> **AIM OF THE EXERCISE**: Report how many lines of the material below contain the string "computer". The reply is that number and no more.

> **DATA**:
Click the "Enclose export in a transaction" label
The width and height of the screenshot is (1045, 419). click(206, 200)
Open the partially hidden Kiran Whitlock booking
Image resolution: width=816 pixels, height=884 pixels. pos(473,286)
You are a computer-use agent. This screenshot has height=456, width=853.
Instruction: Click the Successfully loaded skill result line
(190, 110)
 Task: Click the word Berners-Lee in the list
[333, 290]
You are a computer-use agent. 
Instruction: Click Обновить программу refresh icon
...
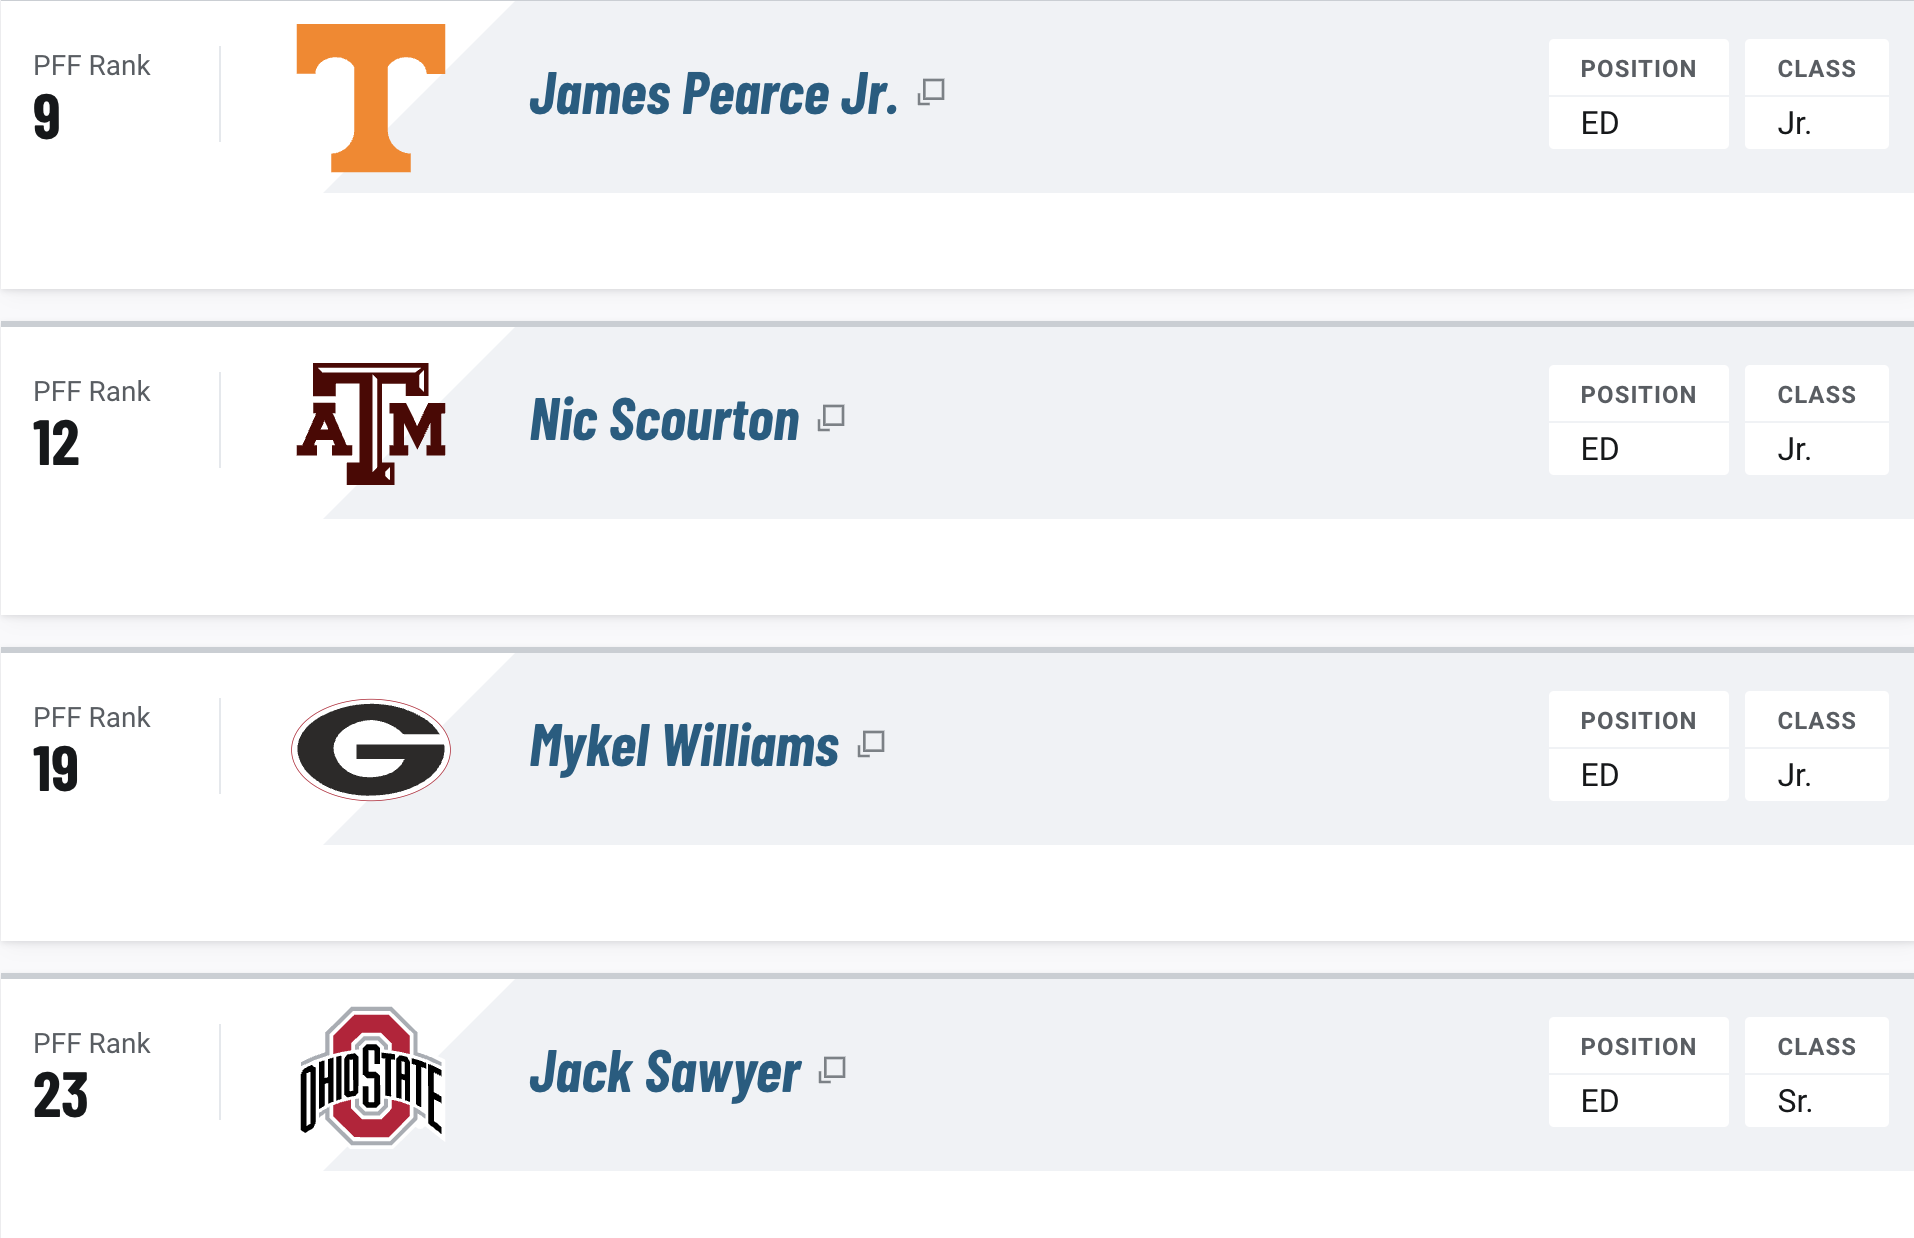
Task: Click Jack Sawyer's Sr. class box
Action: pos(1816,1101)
* * *
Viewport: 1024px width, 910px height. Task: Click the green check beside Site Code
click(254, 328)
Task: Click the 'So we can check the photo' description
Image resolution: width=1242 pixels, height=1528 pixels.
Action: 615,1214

> **RESPONSE AREA**: 2